Le risque de convertir la foi en Jésus en simple adhésion à une doctrine religieuse, est réel. Pour y échapper, le croyant d’aujourd’hui est invité à plonger dans les évangiles pour se nourrir quotidiennement du témoignage de ce « juif marginal ». Confesser la foi en Jésus le Christ est, avant tout, se mettre à sa suite, parce que la confession christologique est une conversion au style de Jésus au-delà d’une adhésion seulement intellectuelle. Ainsi, si pour la conscience chrétienne et pour l’orthodoxie christologique postérieur, Jésus est le révélateur fidèle du vrai visage paternel de Dieu et en même temps le révélateur de l’homme définitif, accompli : « Lui même parfait dans la divinité et lui même parfait dans l’humanité, Vrai Dieu et Vrai Homme… consubstantiel avec le père dans sa divinité est lui même consubstantiel à nous dans son humanité » (Concile de Calcédoine, 451), la confession de foi du chrétien doit se traduire dans une orthodoxie pratique, libératrice, qui rend témoignage que l’homme et la femme sont capax Dei, capable de Dieu.

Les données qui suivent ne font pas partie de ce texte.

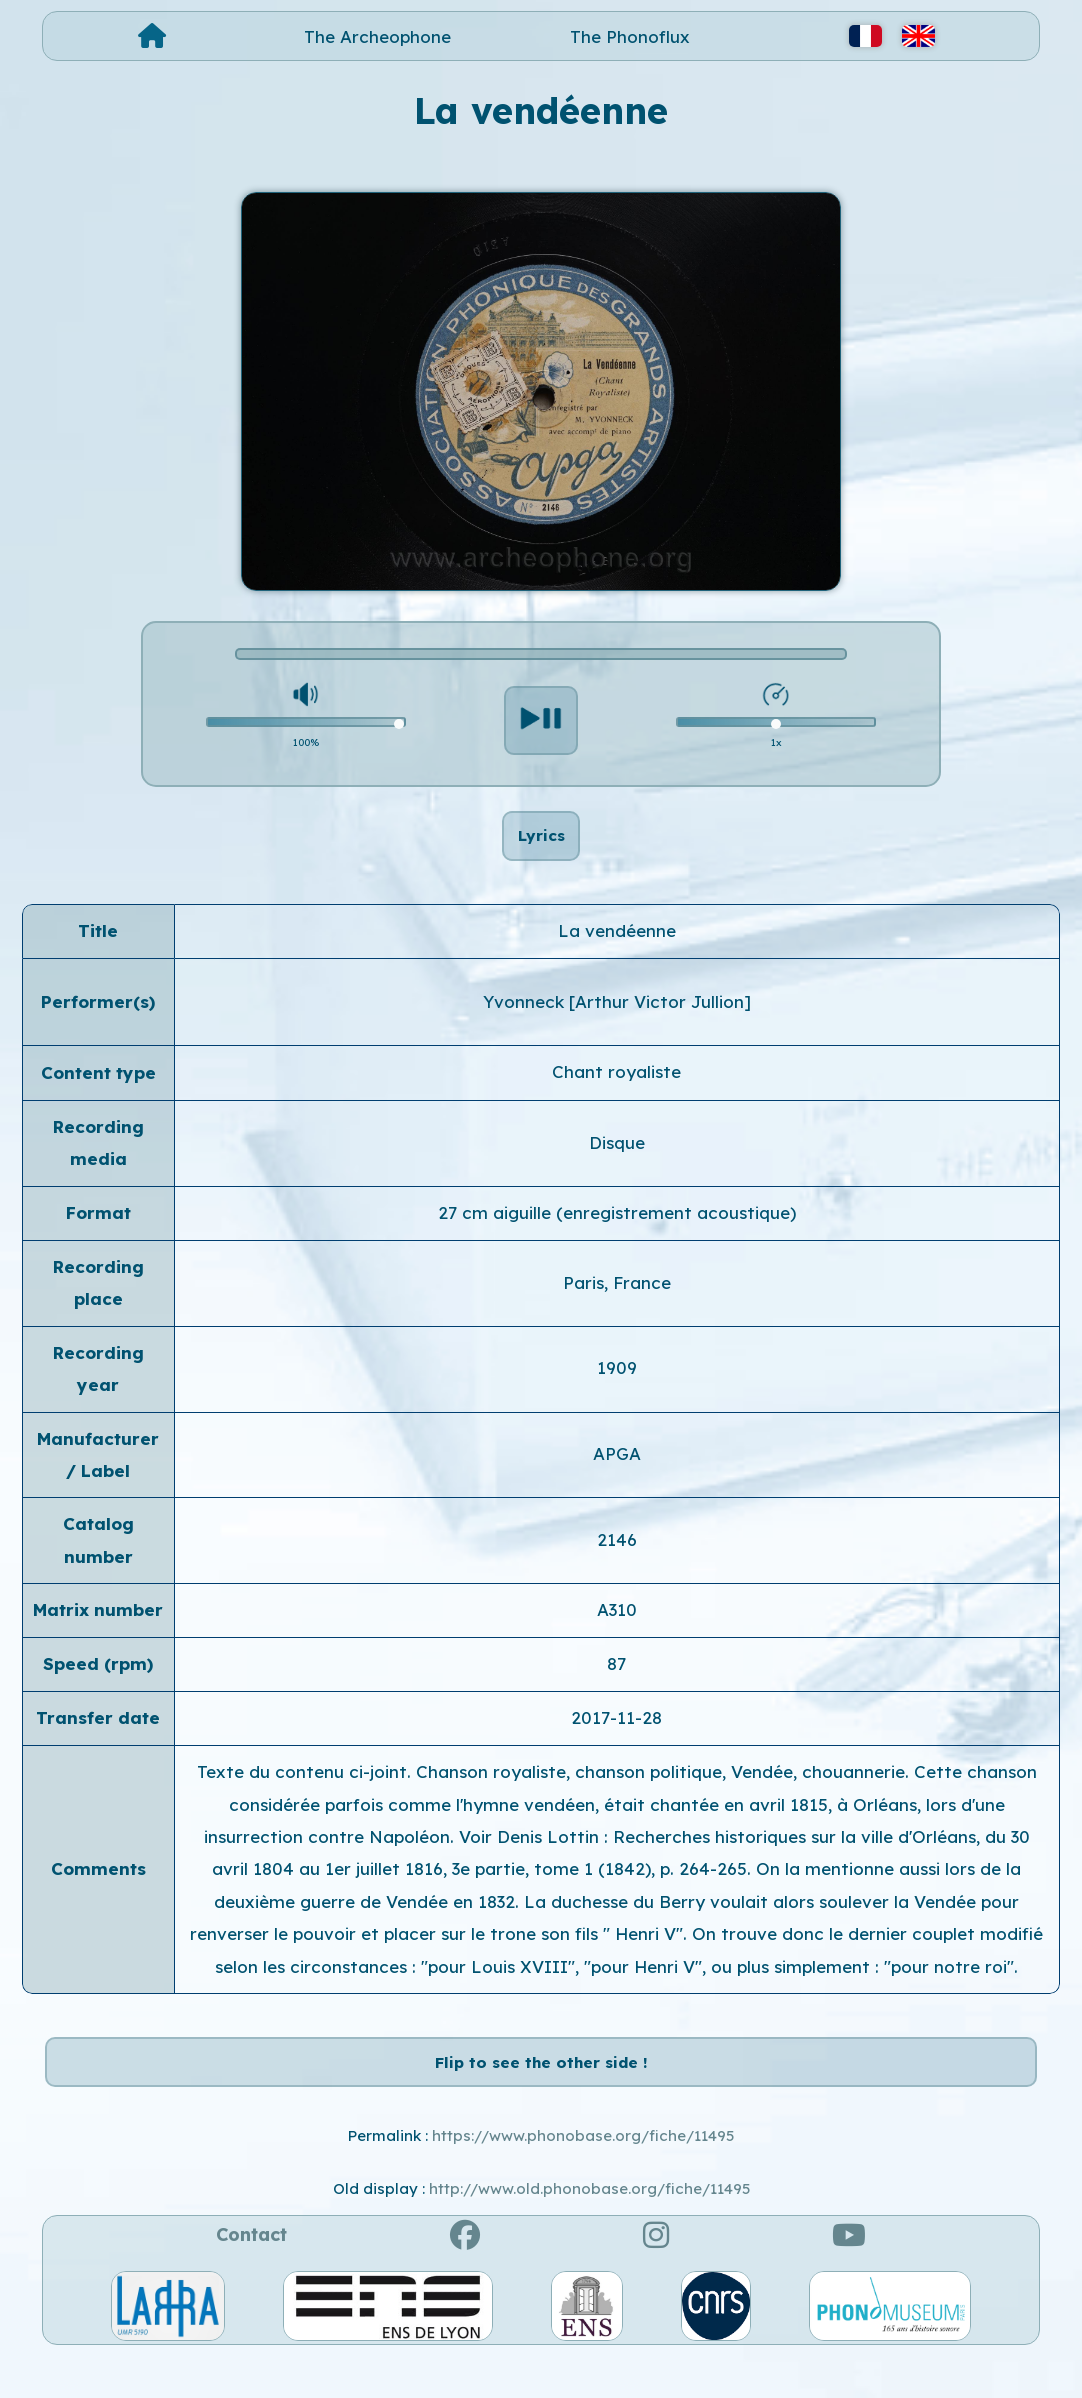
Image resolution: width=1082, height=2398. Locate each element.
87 (616, 1683)
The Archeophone (377, 36)
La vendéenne (617, 950)
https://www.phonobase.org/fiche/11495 (583, 2177)
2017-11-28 (616, 1738)
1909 (617, 1388)
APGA (617, 1474)
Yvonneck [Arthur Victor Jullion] (617, 1022)
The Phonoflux (630, 36)
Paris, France (617, 1303)
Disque (617, 1162)
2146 (617, 1560)
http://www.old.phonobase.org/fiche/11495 (589, 2229)
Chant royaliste (616, 1092)
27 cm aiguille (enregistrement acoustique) (617, 1232)
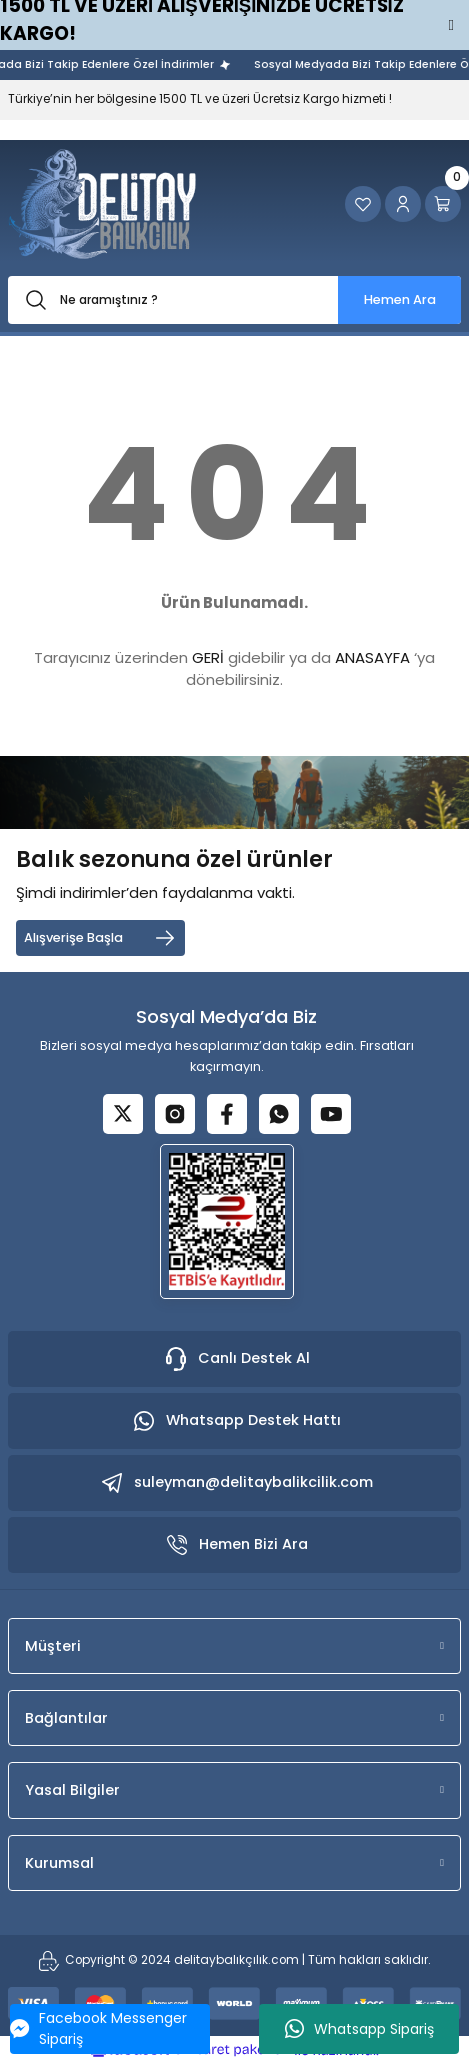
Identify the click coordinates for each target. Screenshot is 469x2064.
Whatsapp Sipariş (359, 2029)
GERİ (208, 657)
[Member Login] (403, 204)
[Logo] (102, 204)
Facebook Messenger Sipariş (98, 2028)
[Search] (234, 300)
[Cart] (443, 204)
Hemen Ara (400, 299)
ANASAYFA (372, 657)
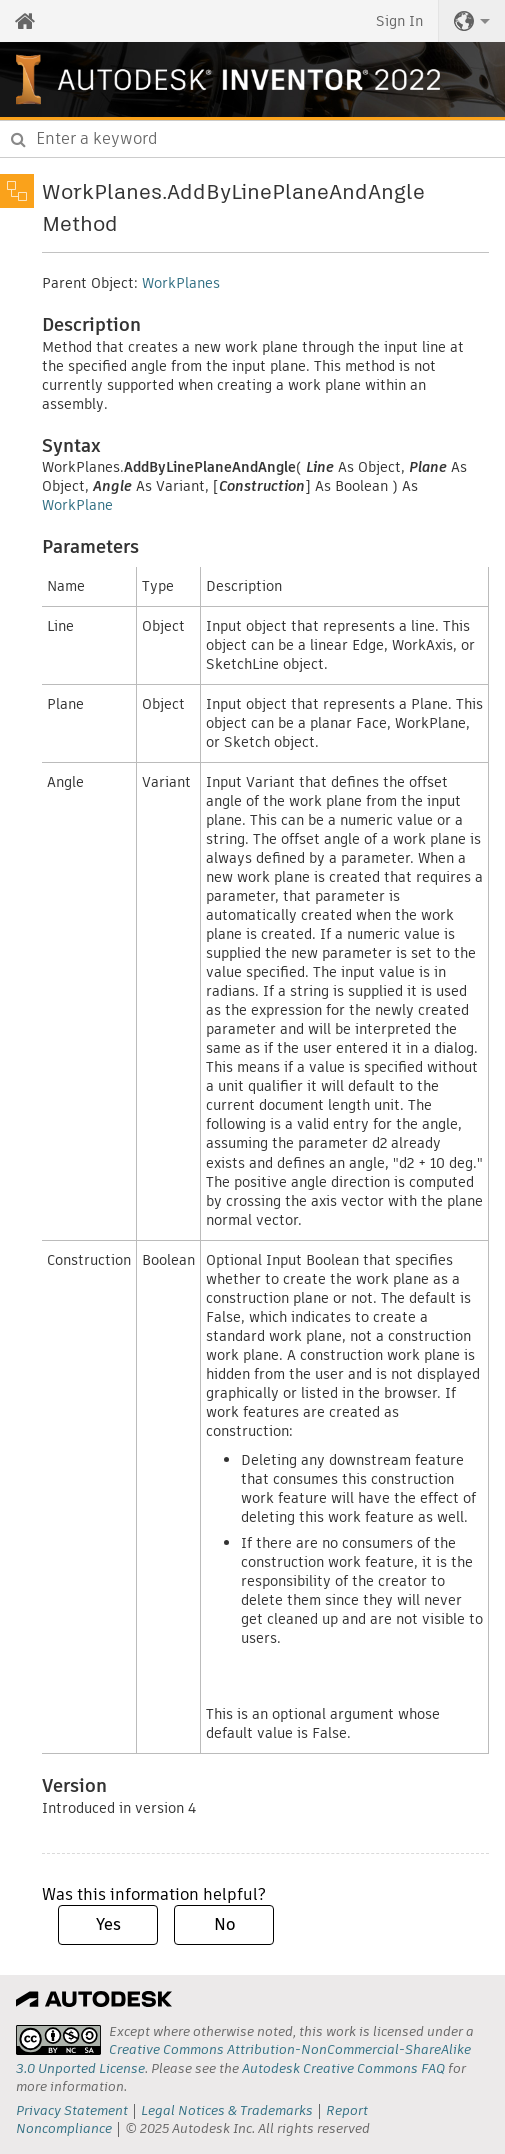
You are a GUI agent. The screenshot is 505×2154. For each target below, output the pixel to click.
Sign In (399, 21)
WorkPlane (77, 505)
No (224, 1924)
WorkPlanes (181, 283)
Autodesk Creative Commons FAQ (343, 2068)
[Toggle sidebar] (17, 191)
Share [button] (480, 201)
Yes (108, 1924)
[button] (472, 21)
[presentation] (58, 2040)
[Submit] (18, 139)
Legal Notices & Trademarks (227, 2110)
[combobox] (252, 139)
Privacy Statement (72, 2110)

 Quels aspects de la foi de Jésus interpellent la foi de l’Église ?
 De quelle façon la foi de Jésus interpelle-t-elle ma propre foi ?

[1J. MEIER, Un certain juif Jésus, 4 vols., Cerf, 2004-2009 (le titre original est : A marginal Jew, Yale University Press, 1991).

[2Cf. Lv 15,19ss.

[3Les pères de l’Église ont souvent interprété ce verset en l’appliquant à la présence de l’Esprit Saint.

[4Il est significatif que des 90 fois que l’expression « fils de l’homme » est présente dans le NT (73 dans les synoptiques, 13 chez Jean, 2 dans l’apocalypse -1,13 ; 14,14-, une dans Ac 7,56 et une dans He 2,6), 84 fois soit dans la bouche de Jésus lui-même. Ce fait n’serait pas aléatoire, mais traduirait la conscience que Jésus avait de lui-même et de sa mission, et que la communauté a voulu garder et transmettre.